Las pérdidas de vidas constituyen el costo mayor de la pandemia que nos abate, obra de un virus invisible y omnipresente. Los escasos recursos disponibles se han puesto en función de ese combate primordial, sacrificio asumido por la nación toda, con la escasez de bienes de consumo de primer orden, incluidos alimentos y medicinas. Al cabo, habremos de despertar de la pesadilla mediante la aplicación concertada de medidas de protección y gracias al empleo de las vacunas en proceso de ensayo clínico. Podremos entonces valorar el alcance de los costos en el plano financiero y respecto al desarrollo de la sociedad.
Al balance de los fallecidos, a la enorme inversión de recursos, se añaden las repercusiones que operan en el plano de la subjetividad. Las medidas de aislamiento se reflejan de manera negativa en la estabilidad sicológica, agudizan sensaciones de ansiedad y acrecientan las tensiones en la intimidad de hogares –a veces demasiado estrechos– que se acentúan por la acumulación de proyectos personales postergados.
El cierre temporal de las escuelas plantea interrogantes acerca del modo de recuperar procesos de aprendizaje interrumpidos. Algunos aficionados a la futurología diseñan un utópico porvenir para una humanidad interconectada por vía digital, con la consiguiente atomización del tejido social. Los efectos sicológicos del confinamiento demuestran que, por el contrario, el diálogo presencial entre los seres humanos es imprescindible. La cercanía necesaria se manifiesta a través de la palabra y del muy expresivo lenguaje gestual. Constituye oxígeno nutriente de la dimensión espiritual de la vida y de los complejos procesos que sustentan la cultura y la cohesión social.
Al margen de las veleidades futurológicas, por su extensión planetaria y su alto grado de letalidad, la pandemia ha convocado a numerosos pensadores a una reflexión acerca de la necesidad de reformular el proyecto civilizatorio dominante. El acontecimiento ha revelado, de manera brutal, nuestra extrema vulnerabilidad en un destino común compartido.
Agredida, la naturaleza reclama sus derechos. Aunque de inmediato podamos conjurar el mal, otros fenómenos similares podrán surgir en algún porvenir más o menos inmediato.
Subestimada por mucho tiempo, la filosofía, madre de todas las ciencias, vuelve en reclamo de sus fueros y reivindica el rescate necesario de la interconexión entre los diferentes saberes, tanto los que abordan el conocimiento de las ciencias exactas y naturales, como los que se centran en el análisis de la sociedad y en las contradicciones derivadas de una ilusoria concepción del progreso, fundada en la insaciable demanda de apetencias materiales.

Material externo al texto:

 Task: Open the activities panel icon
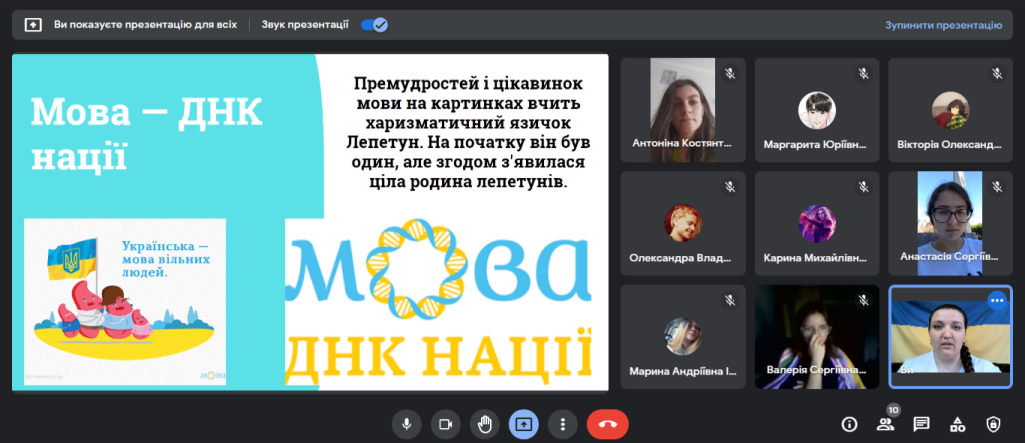click(x=957, y=424)
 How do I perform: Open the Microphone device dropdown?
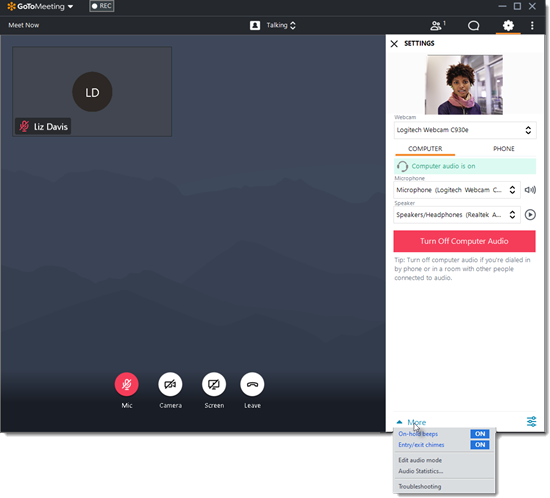[x=457, y=190]
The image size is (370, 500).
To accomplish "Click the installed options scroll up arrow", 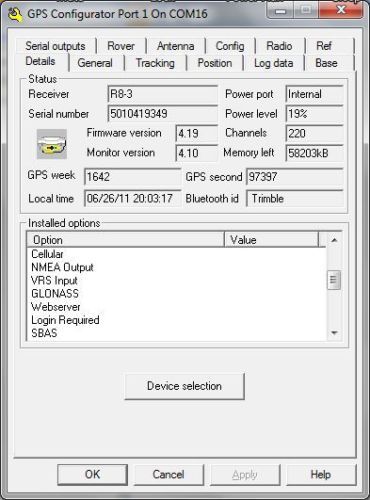I will [334, 240].
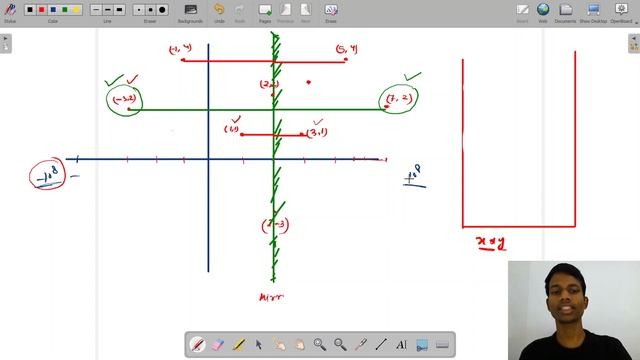Image resolution: width=640 pixels, height=360 pixels.
Task: Pick the red pen color swatch
Action: pos(42,9)
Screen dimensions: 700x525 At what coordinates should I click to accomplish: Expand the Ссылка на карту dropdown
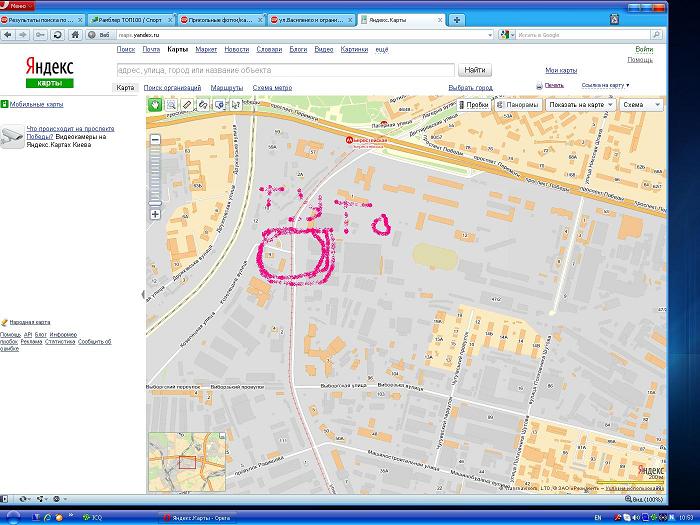pos(607,86)

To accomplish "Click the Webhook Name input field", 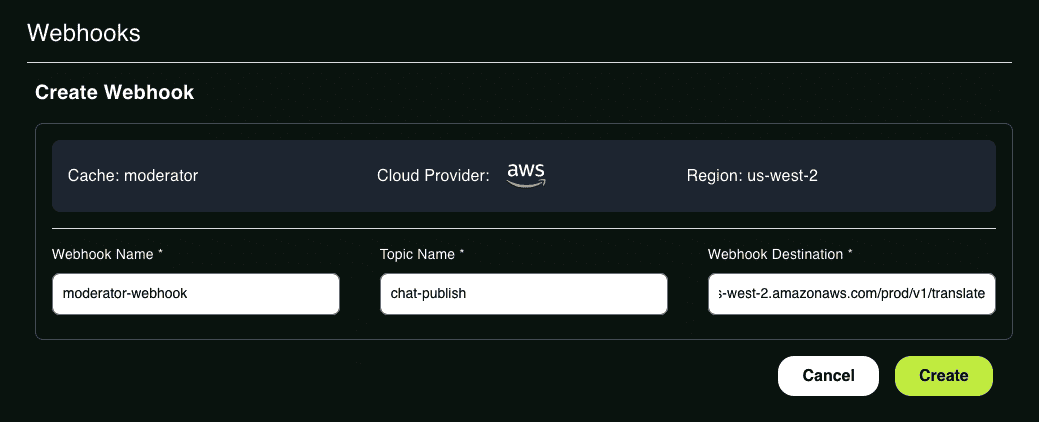I will tap(196, 293).
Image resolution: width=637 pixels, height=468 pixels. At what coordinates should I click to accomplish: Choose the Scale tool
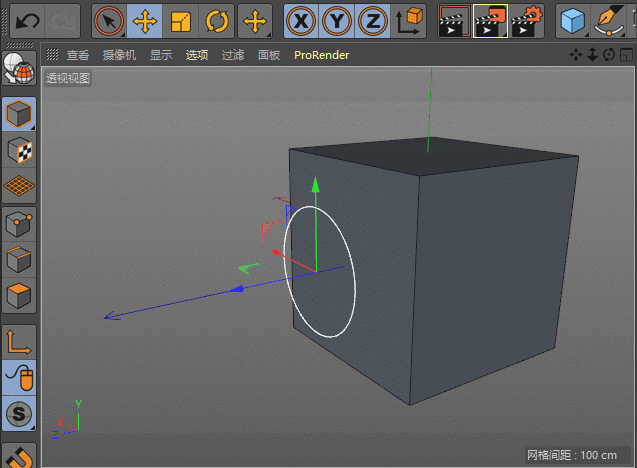click(181, 20)
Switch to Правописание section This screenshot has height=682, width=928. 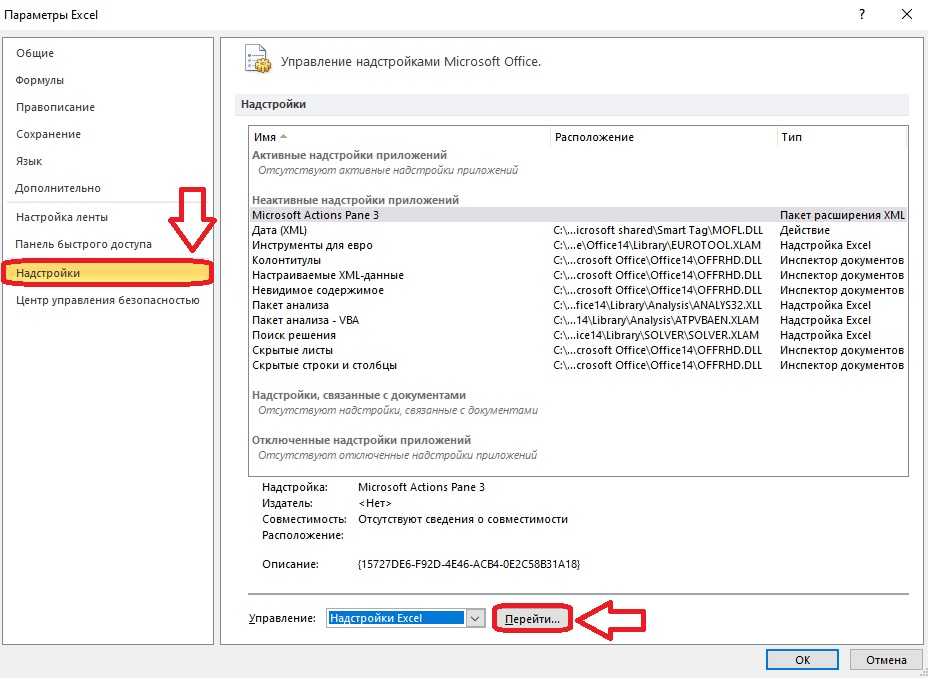coord(55,107)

Aunque no tengamos plena conciencia de ello, la demanda de espiritualidad constituye también una exigencia que subyace en cada uno de nosotros.
Constituye esa otra hambre latente a la que aludiera con tanta frecuencia Onelio Jorge Cardoso. Esa sensación de vacío causada por la pérdida del múltiple y estimulante contacto con el otro, consecuencia tangible del confinamiento, es la razón del quebranto sicológico que nos invade.

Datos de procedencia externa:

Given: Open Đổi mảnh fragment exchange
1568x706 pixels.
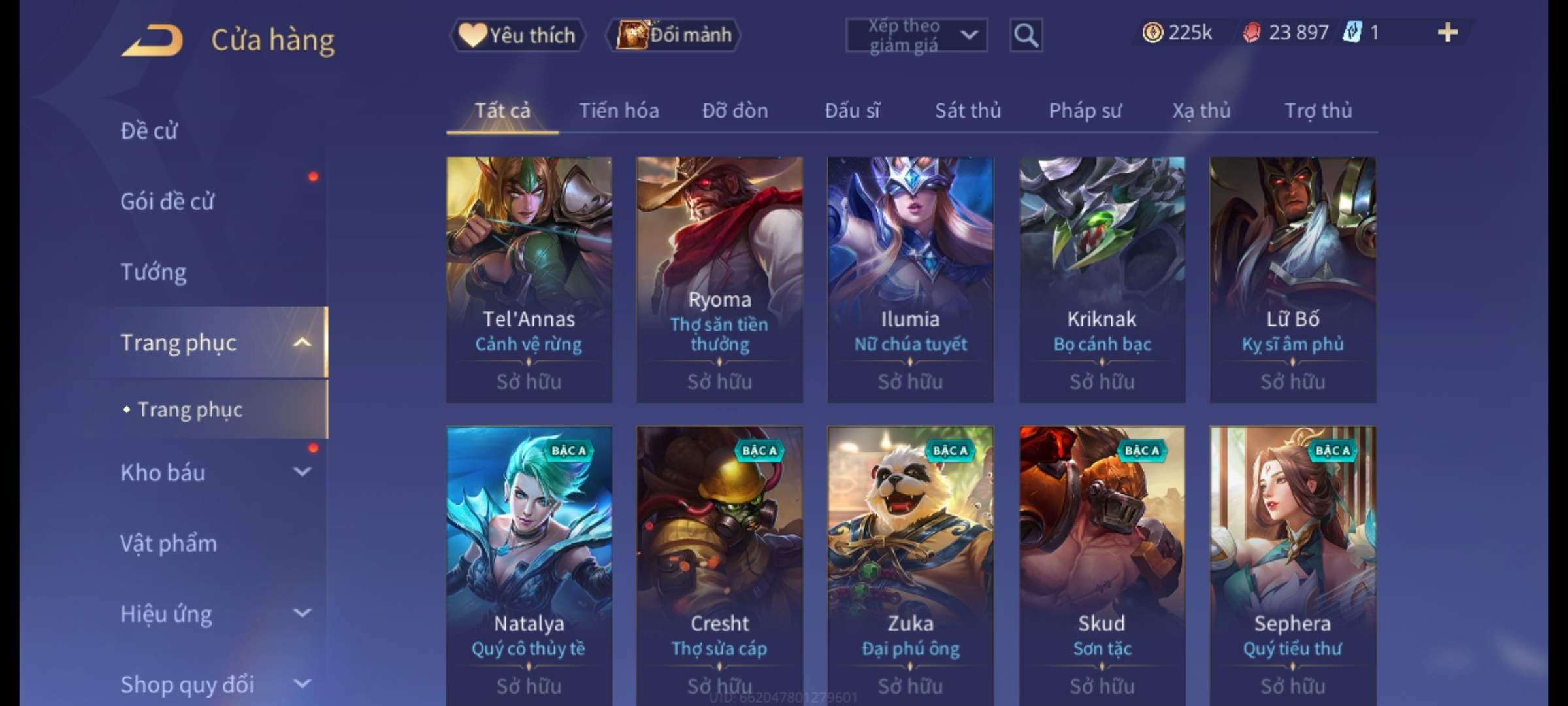Looking at the screenshot, I should coord(674,35).
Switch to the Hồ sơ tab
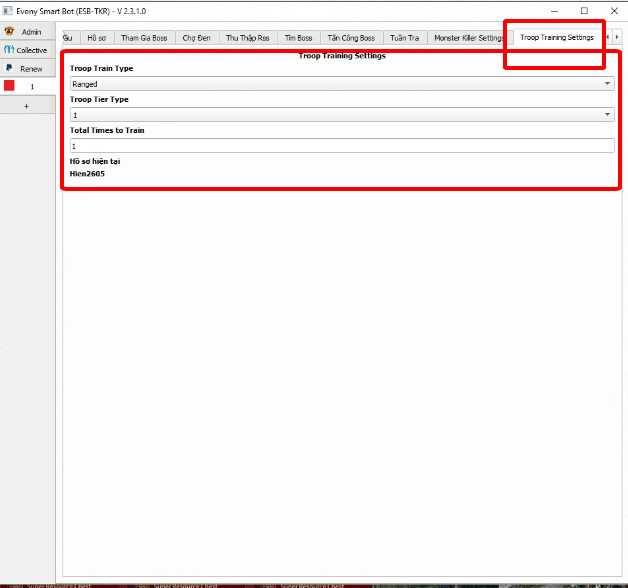The image size is (628, 588). tap(96, 38)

A los cubanos, asediados durante décadas por defender nuestro proyecto emancipador y abrumados ahora por las duras carencias económicas, la pandemia nos convoca a llevar adelante una serena y equilibrada valoración de lo que tenemos.
A pesar de errores cometidos, nuestra capacidad de afrontar el mal evidencia la eficacia de la estrategia de desarrollo que patrocinó, aun en medio de la precariedad del periodo especial, el impulso a la investigación científica de avanzada. Por arriesgada que pareciera, la decisión respondía a un modelo civilizatorio que situaba en lugar preferente la salvaguarda de la vida humana.

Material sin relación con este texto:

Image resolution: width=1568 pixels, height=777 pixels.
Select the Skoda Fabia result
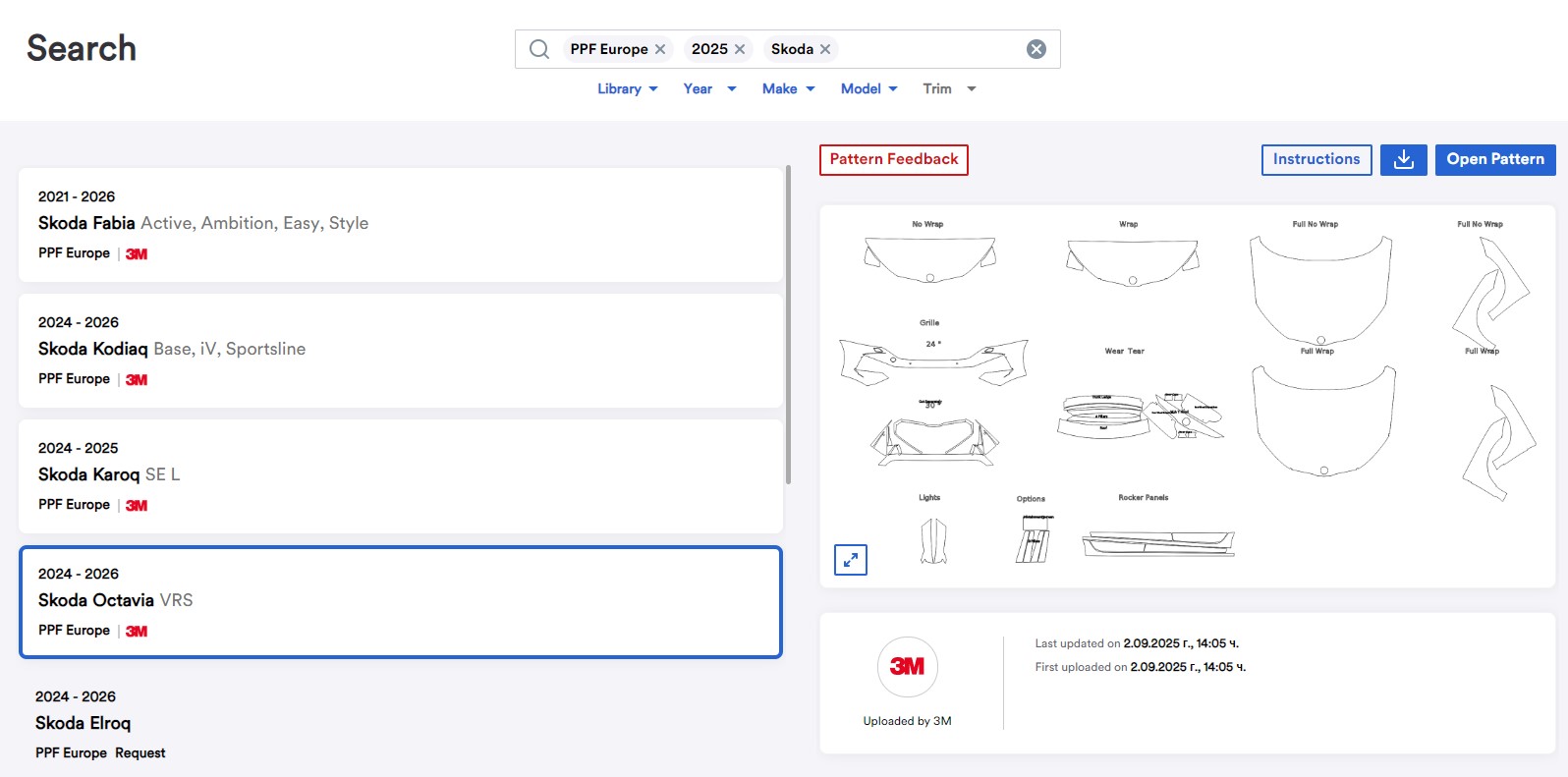pyautogui.click(x=401, y=224)
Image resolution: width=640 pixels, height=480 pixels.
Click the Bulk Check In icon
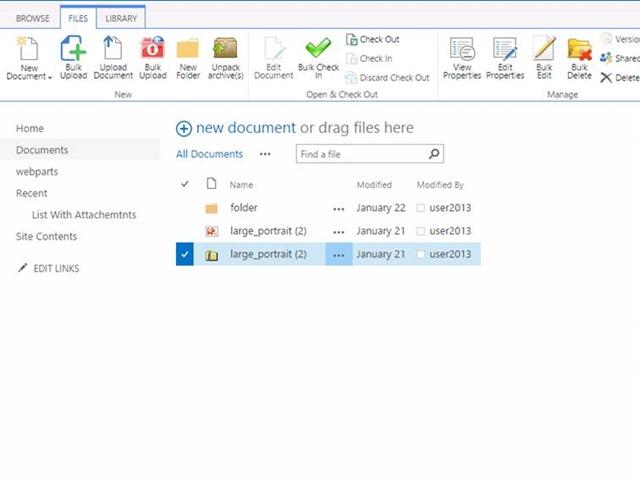coord(318,50)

Disponemos en la actualidad de recursos propios para atender la enfermedad y contar en fecha próxima con las vacunas que habrán de garantizar la salud de todos. Vencida la crisis de la pandemia, para restañar heridas e impulsar el desarrollo del país habrá que seguir contando con la participación activa de la ciencia, incluida aquella que investiga el complejo entramado social.